━━━━━ Listed entries

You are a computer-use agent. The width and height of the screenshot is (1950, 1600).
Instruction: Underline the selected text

━━━━━━━━━━
━━━━━ Listed entries

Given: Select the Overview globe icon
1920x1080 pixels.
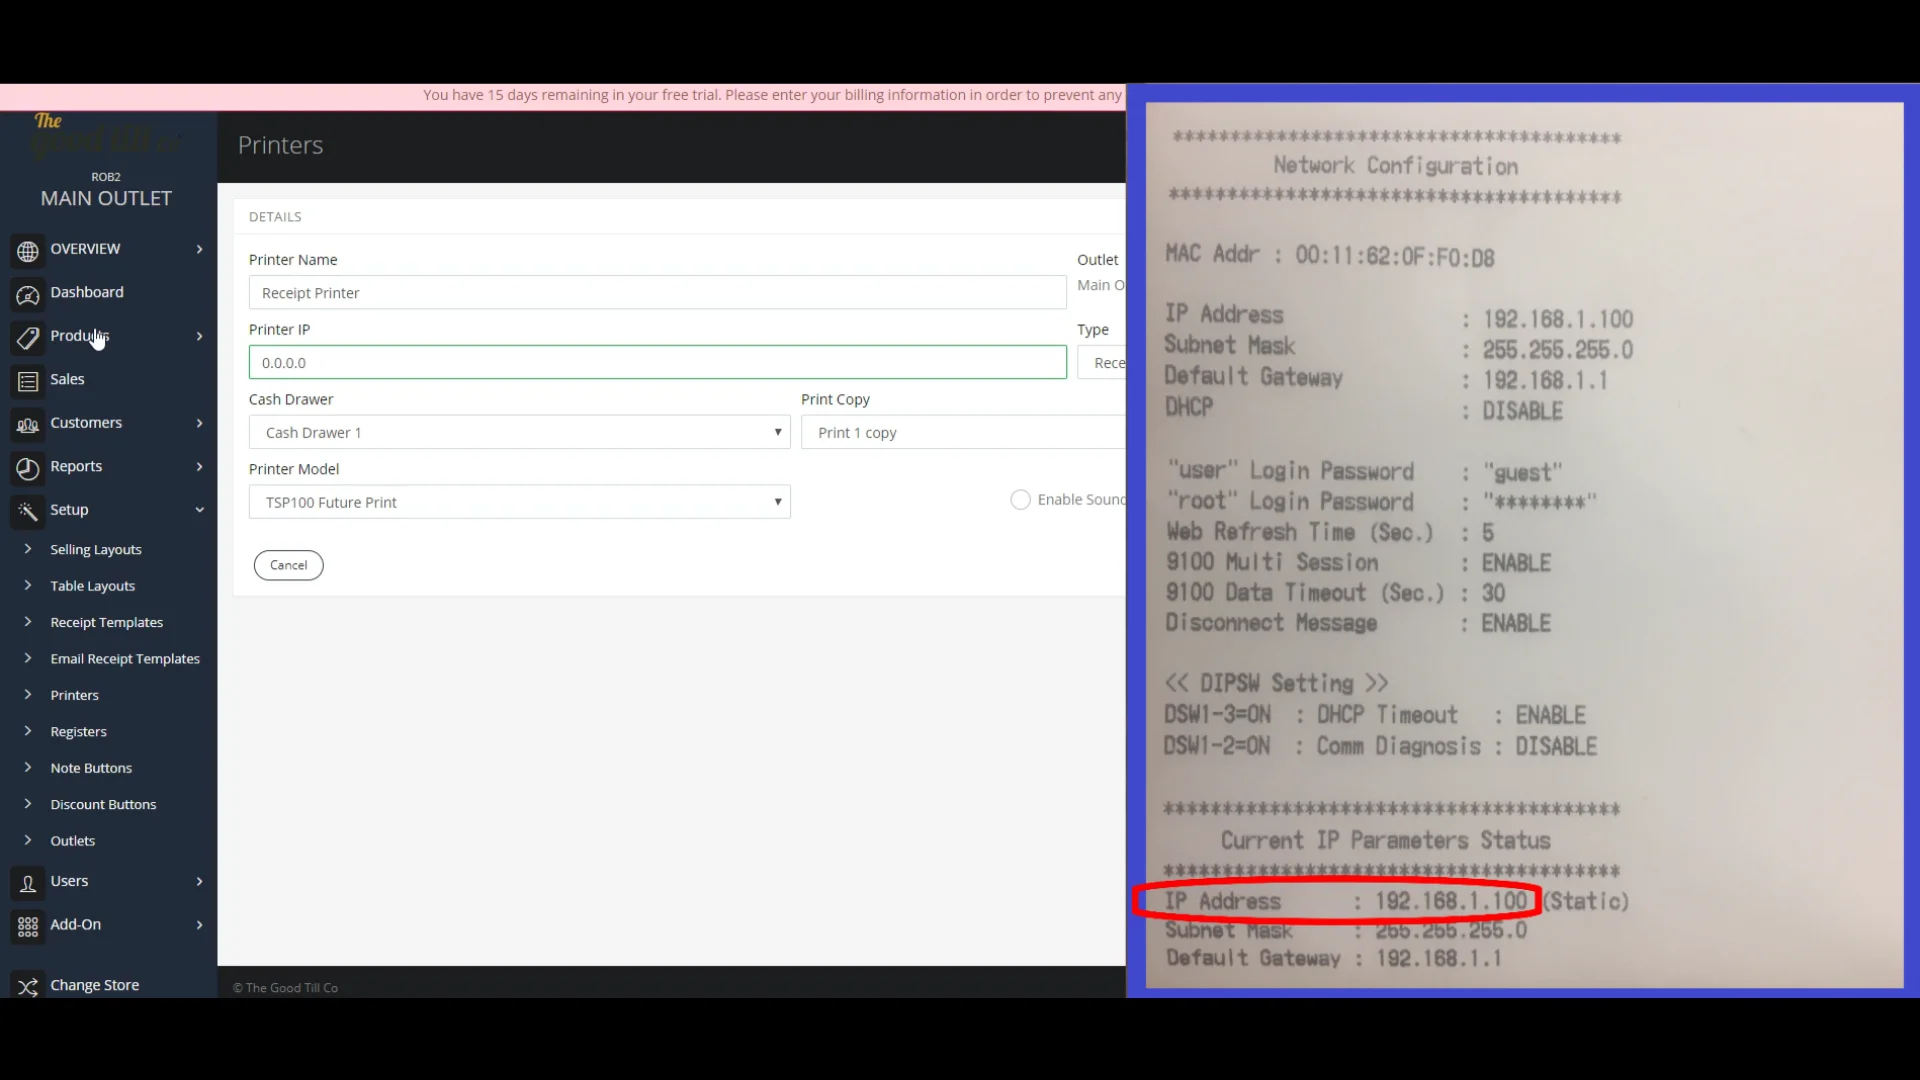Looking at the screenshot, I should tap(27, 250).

━━━━━━━━━━
━━━━━ Listed entries

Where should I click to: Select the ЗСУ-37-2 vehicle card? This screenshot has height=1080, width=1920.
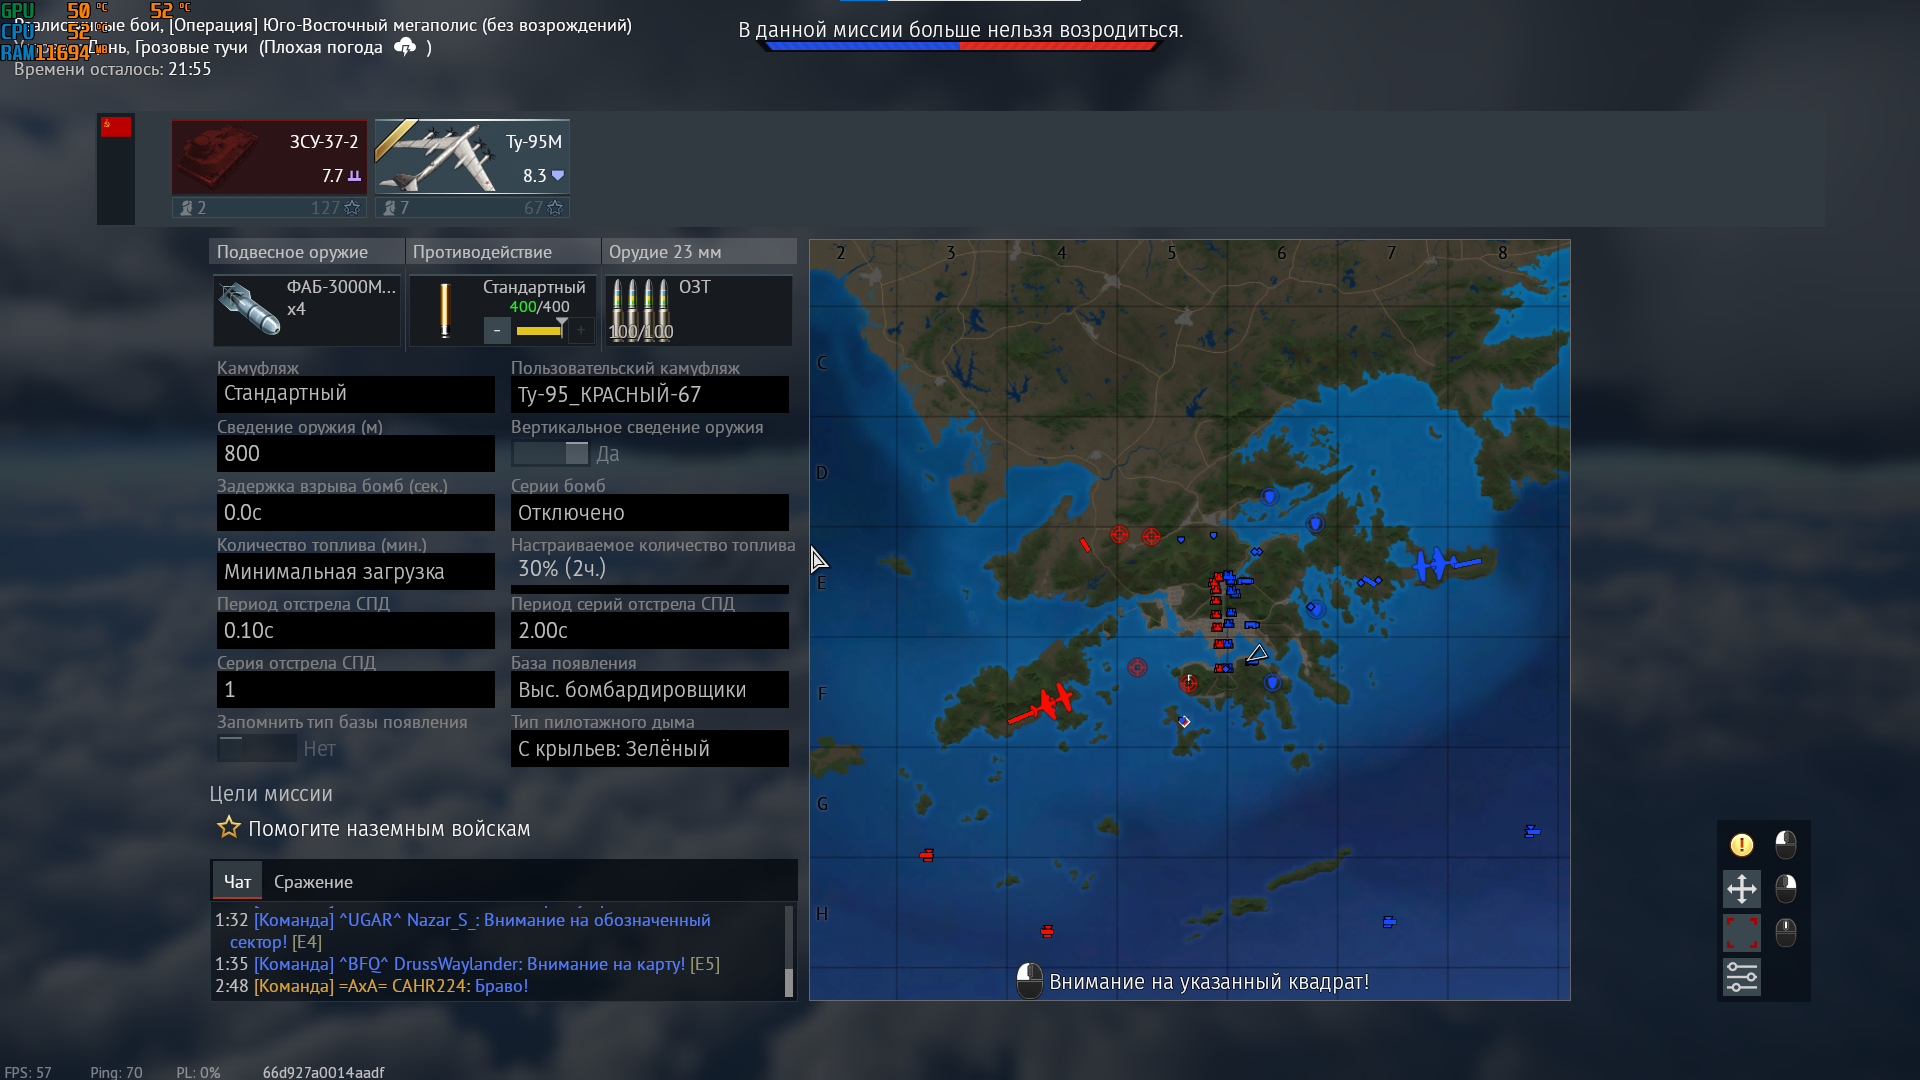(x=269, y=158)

━━━━━━━━━━

# Task to complete
Would you output, from the records above, exactly the run of lines that starts at the line containing "You are a computer-use" and ends at the line containing "Instruction: Underline the selected text", and only that run?

# Output
You are a computer-use agent. The width and height of the screenshot is (1950, 1600).
Instruction: Underline the selected text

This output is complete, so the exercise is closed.